Method Figurines Teatime Kitchen Avg. mIoU (%)
LangSplat 58.1 73.0 50.7 60.6
GSGrouping 59.0 72.3 43.1 58.1
InstaScene 85.7 93.7 77.3 85.6

InstaScene outperforms the best baseline by 25+ percentage points in average mIoU, with a particularly pronounced advantage on the cluttered Kitchen scene.

Ablation Study: Spatial Contrastive Learning Components

Configuration Figurines Teatime Kitchen Avg.
Noisy 2D masks only 80.3 90.1 71.2 80.5
3D masks only 81.5 88.5 67.0 79.0
+ Filtered 2D masks 83.9 91.4 75.4 83.6
+ Cross-view 2D masks (Full) 85.7 93.7 77.3 85.6

In-Situ Generation Quantitative Comparison (Replica-CAD Dataset)

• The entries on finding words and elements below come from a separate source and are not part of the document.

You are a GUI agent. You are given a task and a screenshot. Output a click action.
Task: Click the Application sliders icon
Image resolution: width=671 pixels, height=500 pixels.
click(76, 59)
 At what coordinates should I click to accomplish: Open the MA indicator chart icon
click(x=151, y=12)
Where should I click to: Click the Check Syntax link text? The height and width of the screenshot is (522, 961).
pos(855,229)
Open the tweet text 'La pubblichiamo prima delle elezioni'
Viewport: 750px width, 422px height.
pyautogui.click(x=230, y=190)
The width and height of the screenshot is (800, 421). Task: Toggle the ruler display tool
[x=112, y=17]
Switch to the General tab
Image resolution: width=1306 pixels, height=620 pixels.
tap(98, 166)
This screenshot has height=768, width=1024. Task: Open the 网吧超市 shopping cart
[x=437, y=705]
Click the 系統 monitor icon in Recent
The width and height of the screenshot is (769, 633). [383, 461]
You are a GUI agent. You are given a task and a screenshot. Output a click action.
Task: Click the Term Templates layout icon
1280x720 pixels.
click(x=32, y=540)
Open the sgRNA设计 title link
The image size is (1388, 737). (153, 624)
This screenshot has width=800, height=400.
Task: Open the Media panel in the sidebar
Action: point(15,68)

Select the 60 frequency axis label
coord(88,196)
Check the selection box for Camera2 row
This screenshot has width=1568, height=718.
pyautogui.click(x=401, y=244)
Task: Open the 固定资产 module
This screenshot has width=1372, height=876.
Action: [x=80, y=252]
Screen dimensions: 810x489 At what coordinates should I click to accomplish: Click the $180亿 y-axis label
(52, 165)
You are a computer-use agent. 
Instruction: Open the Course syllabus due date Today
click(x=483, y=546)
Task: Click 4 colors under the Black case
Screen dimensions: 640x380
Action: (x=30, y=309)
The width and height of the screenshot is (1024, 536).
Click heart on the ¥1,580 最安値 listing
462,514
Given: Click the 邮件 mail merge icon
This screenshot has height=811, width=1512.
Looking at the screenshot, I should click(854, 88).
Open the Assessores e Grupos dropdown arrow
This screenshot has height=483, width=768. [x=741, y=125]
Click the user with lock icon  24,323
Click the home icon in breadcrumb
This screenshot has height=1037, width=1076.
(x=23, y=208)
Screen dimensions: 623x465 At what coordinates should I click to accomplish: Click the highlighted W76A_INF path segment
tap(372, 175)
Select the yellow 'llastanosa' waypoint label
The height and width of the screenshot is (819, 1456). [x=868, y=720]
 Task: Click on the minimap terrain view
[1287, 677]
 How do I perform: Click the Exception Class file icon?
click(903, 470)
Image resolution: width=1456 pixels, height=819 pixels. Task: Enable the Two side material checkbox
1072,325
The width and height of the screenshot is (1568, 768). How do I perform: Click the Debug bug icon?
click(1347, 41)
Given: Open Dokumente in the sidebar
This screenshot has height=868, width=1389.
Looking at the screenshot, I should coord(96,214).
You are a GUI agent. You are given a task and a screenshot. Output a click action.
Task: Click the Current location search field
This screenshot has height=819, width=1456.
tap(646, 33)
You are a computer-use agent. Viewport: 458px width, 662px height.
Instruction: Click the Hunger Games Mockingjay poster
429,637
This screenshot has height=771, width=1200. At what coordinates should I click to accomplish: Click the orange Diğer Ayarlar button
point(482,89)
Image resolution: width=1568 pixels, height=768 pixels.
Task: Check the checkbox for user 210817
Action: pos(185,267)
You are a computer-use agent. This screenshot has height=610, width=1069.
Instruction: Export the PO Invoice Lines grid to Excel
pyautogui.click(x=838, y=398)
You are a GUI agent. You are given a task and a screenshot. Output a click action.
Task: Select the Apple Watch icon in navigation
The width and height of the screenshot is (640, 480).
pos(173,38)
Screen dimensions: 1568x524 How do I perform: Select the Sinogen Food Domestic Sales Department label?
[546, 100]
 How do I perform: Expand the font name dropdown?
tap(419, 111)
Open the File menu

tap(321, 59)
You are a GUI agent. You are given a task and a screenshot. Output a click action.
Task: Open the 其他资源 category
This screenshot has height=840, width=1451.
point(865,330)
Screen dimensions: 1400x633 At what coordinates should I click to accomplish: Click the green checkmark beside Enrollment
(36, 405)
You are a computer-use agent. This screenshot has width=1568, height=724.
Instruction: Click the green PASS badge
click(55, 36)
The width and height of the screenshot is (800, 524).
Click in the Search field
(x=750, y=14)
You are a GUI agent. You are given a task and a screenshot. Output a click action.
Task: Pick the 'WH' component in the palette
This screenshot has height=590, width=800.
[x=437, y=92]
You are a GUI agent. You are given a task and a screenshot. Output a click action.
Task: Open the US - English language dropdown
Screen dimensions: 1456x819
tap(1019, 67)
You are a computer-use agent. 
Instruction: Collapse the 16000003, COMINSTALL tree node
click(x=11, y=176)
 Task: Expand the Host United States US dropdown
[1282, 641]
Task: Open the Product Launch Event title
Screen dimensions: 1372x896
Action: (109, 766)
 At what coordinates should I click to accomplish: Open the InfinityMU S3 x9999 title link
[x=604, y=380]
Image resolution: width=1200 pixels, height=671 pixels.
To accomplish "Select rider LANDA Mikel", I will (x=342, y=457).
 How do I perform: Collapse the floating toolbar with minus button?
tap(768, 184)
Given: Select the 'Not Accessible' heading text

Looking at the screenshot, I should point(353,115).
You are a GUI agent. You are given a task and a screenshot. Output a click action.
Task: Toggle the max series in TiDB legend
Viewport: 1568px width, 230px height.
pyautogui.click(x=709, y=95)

Method PSNR(known)↑ PSNR(unknown)↑ CD↓ F1↑ Vol-IoU↑
MVDFusion (single-view) 17.19 17.46 0.081 0.150 0.531
InstantMesh (single-view) 23.05 22.83 0.045 0.382 0.570
SpaRP (multi-view) 25.09 23.03 0.037 0.406 0.590
InstaScene 32.57 29.02 0.016 0.767 0.716

InstaScene achieves rendering quality on known regions approaching the original 2DGS (31.67 dB), while substantially outperforming all baselines on unknown regions.

Key Findings

  1. Complementary supervision is effective: 2D masks provide density and 3D masks provide robustness; their joint use significantly outperforms either alone.
  2. Tracked rasterization is critical: Leveraging the traceability of Gaussian rasterization for cross-view matching is more reliable than video tracking or CLIP-based features.
  3. In-situ vs. generic generation: Generic Image-to-3D methods suffer from severe artifacts in cluttered scenes, including broken handles and scale mismatches.
  4. Geometric warping is necessary: Alternating view conditioning alone still produces floaters and inconsistencies; incorporating geometry-aware feature warping yields significant improvement.

Highlights & Insights

  1. Novel problem formulation: InstaScene is the first to systematically unify scene decomposition and complete reconstruction in a single framework, bridging the gap between perception and complete modeling.
  2. Elegant exploitation of tracked rasterization: The Gaussian Splatting rasterization process inherently encodes rich spatial association information, which is naturally repurposed for cross-view mask matching.
  3. Progressive information aggregation: Spatial priors produced during segmentation (geometry, viewpoints, masks) directly guide the subsequent generation module.
  4. Robustness to real cluttered scenes: The method demonstrates strong performance on complex real-world scenes from the ZipNeRF dataset.
  5. Application potential: Decomposed complete objects can be directly used for scene manipulation (e.g., relocating a stroller), providing a foundation for robotic manipulation.

Limitations & Future Work

  1. No support for dynamic objects: The current framework assumes a static scene.
  2. Transparent/highly reflective objects: Decomposition and reconstruction of transparent or highly reflective surfaces are not handled.
  3. Generative model domain gap: The quality of in-situ generation is limited by the training data distribution of the underlying 3D generative model.
  4. Computational cost: The full pipeline — scene reconstruction → feature field training → per-object generation — is relatively long.
  • LangSplat/GSGrouping: Distill semantic features into Gaussian points, but exhibit insufficient discriminability in cluttered scenes.
  • DP-Recon (concurrent work): Also leverages generative priors to improve sparse/occluded regions, but separates geometry completion and texture completion into two stages.
  • MaskClustering/SAI3D: Exploit reprojection spatial consistency for 3D segmentation; InstaScene extends this with rasterization-based tracking.
  • Insight: Segmentation and generation should not be treated in isolation — spatial priors from segmentation are key to controlling generation quality.

Rating

⭐⭐⭐⭐ (4/5)

The problem formulation is forward-looking, and both the spatial contrastive learning design and the in-situ generation pipeline are well-motivated. Experimental comparisons are thorough and improvements are substantial. Limitations include high computational cost and the inability to handle dynamic or transparent scenes. This work represents a significant advance in cluttered scene understanding.